> EXERCISE OBJECTIVE: Only lines holding the word "pyautogui" are wanted from the records; copy all of them.

[Collected data]
Content starts

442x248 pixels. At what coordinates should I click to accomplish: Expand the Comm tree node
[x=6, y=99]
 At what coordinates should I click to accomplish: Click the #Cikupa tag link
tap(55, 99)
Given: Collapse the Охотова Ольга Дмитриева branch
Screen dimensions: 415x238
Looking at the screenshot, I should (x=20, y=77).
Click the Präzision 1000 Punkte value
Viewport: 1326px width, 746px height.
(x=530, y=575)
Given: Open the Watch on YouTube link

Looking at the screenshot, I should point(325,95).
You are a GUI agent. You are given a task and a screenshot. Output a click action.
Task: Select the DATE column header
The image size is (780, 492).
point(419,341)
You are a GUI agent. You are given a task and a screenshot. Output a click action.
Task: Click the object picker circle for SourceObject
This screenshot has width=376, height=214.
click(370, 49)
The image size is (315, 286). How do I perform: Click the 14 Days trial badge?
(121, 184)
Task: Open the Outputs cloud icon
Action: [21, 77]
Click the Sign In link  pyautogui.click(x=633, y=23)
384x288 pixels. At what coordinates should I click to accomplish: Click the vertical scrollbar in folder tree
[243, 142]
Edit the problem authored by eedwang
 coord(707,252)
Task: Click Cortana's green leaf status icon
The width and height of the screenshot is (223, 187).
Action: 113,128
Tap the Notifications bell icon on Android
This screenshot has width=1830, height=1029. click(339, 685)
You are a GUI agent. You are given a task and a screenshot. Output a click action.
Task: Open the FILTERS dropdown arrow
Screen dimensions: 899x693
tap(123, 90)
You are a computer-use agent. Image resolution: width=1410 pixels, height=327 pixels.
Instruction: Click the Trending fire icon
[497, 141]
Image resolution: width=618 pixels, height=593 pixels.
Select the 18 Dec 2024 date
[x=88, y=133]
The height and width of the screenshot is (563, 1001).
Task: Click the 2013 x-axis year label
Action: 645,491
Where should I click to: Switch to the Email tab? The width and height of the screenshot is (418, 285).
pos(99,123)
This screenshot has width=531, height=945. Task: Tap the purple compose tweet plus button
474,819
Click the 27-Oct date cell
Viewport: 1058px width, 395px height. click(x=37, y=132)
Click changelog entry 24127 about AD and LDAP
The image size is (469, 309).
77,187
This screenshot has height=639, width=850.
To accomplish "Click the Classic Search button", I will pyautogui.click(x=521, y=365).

Content ends

> SOLUTION FOR THIS TASK:
Click the Sign In link  pyautogui.click(x=633, y=23)
To accomplish "Click the Classic Search button", I will pyautogui.click(x=521, y=365).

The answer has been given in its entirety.